How to Choose the Perfect Kitchen Colour Combos?

Are you planning to redo your house painting? The kitchen is an integral part of the house and needs to be painted wisely. Choosing a colour scheme for your kitchen depends as much on the dimensions and layout of the space as it does on your taste in colours.

This guide will provide ideas for the ideal kitchen colour combination and explain how to select a colour palette that complements and elevates your kitchen while staying true to your style.

Know how colour schemes function

Knowing which hues go well together and why is the first step in creating a kitchen colour plan. It’s not as difficult as it seems, so don’t worry.

A colour wheel is the key to outstanding design and is relatively simple. Although colour wheels are intended exclusively for elementary school classrooms, they help understand which shades go well together.

The following are the two fundamental methods for choosing a house painting colour scheme using a colour wheel:

Complementary hues

Selecting two colours that are opposite one another and are known to complement one another is an easy method to use a colour wheel. In addition to the primary ones (red, yellow, and blue) and the secondary ones (purple, green, and orange), there are several complementary colours.

Analogous hues

Analogous colours fall within three adjacent regions of the colour wheel. This could indicate that the scheme uses different tones of the same primary colour, like dark, medium, and light red, or colours that blend into one another, such as yellow, yellow-green, and green.

Using a colour wheel to determine your kitchen colour combination offers additional options, like split complement and triadic, which produce a more varied palette.

Another tried-and-true method of choosing a colour scheme is using a photograph of a natural setting. A natural picture, such as a close-up of a leaf or a broad beach view, will typically yield five or six colours that complement each other and look good together in a single space.

The artwork above uses a varied palette of blue, grey, violet, white, and even soft yellow tones.

Three fundamental categories of colour schemes

There are three fundamental colour themes in interior design that rooms typically represent:

1. Tonal design

This involves selecting a primary hue and utilising several shades throughout the space. Use shades of grey or blue on the units, countertops, and walls for a subdued, monochrome kitchen look that works well in modern kitchens.

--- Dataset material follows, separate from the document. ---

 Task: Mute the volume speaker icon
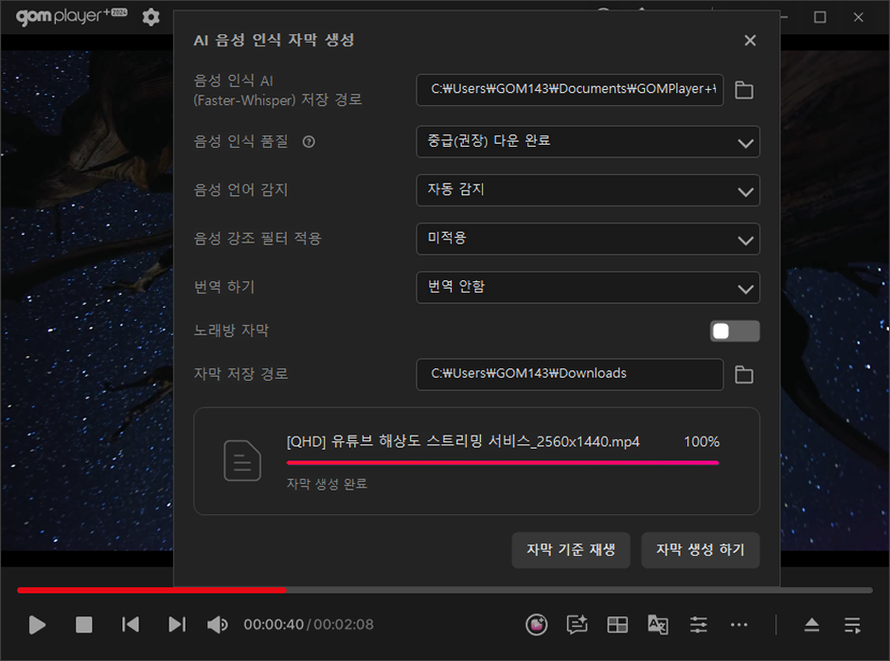pos(217,624)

Depending on the textures and colours, layering different shades of white can also create an ultra-modern or traditional kitchen.

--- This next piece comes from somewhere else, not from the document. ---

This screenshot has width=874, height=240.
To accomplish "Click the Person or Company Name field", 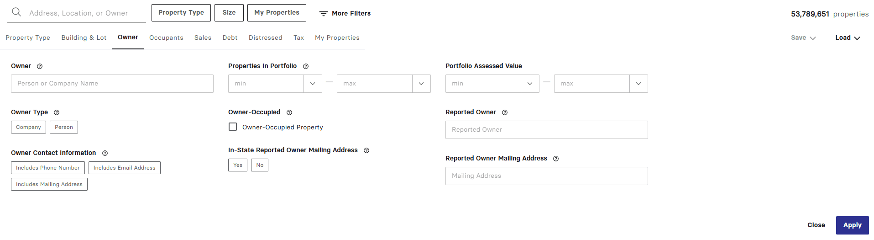I will 112,84.
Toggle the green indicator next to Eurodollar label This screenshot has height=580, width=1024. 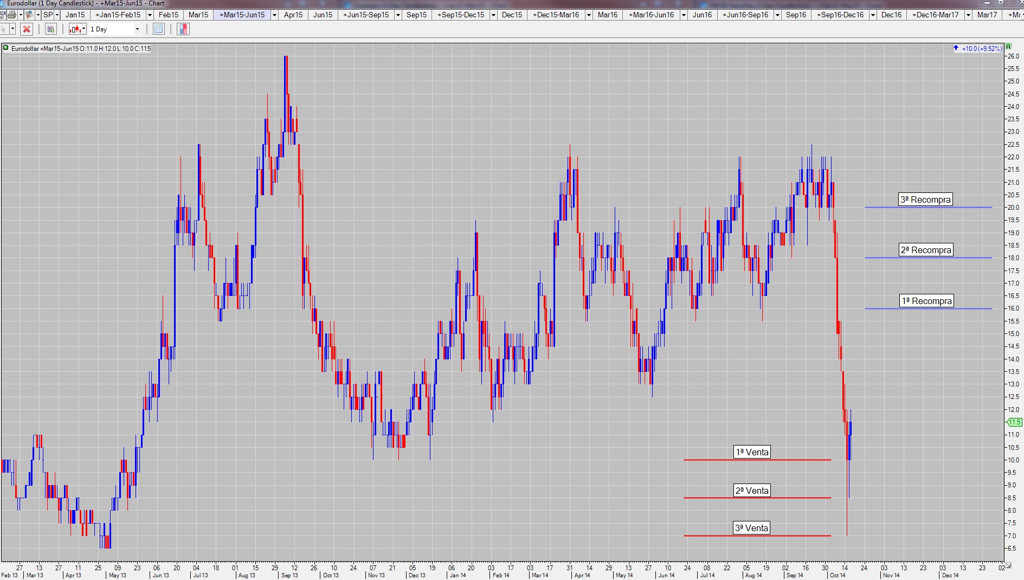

2. Harmonious colour scheme

This refers to using colours that complement one another without being overly similar or near one another on the colour wheel.

With a harmonious kitchen, it’s simple to establish a specific theme. For example, light blue, white, and grey can create a fresh, modern feel, or green, white, and brown might produce a rustic atmosphere.

3. Complementary combos

Complementary colour schemes take a riskier tack and use opposites to create a focal point in the space. While the colours still go together, there is much more contrast than in a harmonic design.

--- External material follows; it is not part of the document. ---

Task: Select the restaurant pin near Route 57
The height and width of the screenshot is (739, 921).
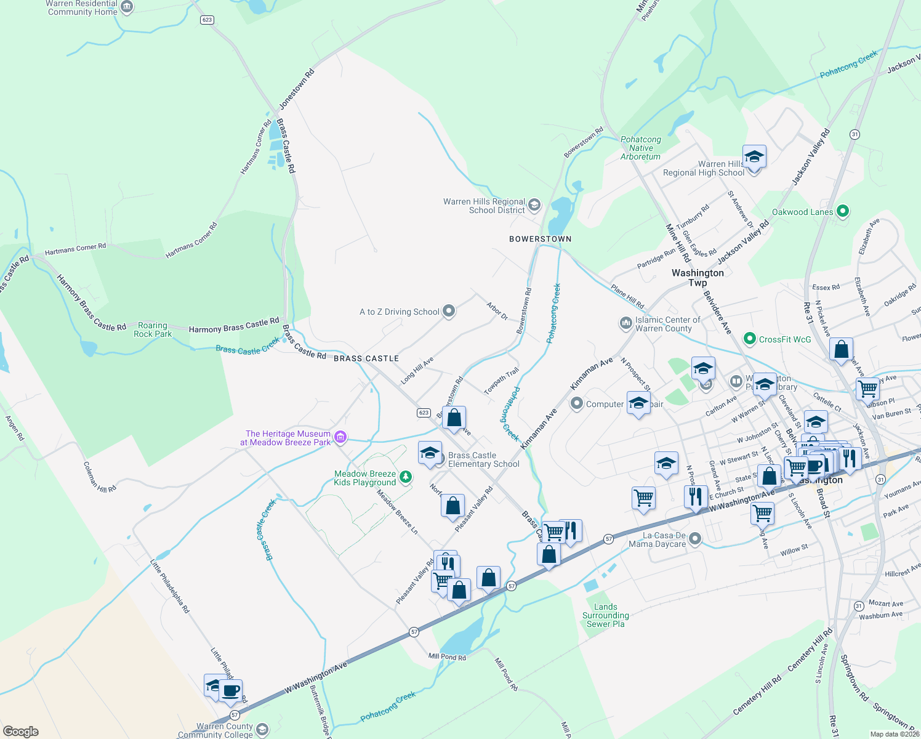Action: (x=572, y=531)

White cabinetry and burgundy walls can make a dramatic statement, or you can go more subdued with lighter walls and cabinetry with a focal point, like an oven or island with a vibrant hue.


Now that you know how to pick a colour scheme and have some inspiration to start your house painting, it’s time to figure out what colour combinations will work best in your kitchen! Consider the size and lighting of your kitchen, along with the overall aesthetic you’re going for. With thoughtful experimentation and paint swatches on the walls, you’ll find the ideal kitchen colour combination that brings your vision to life.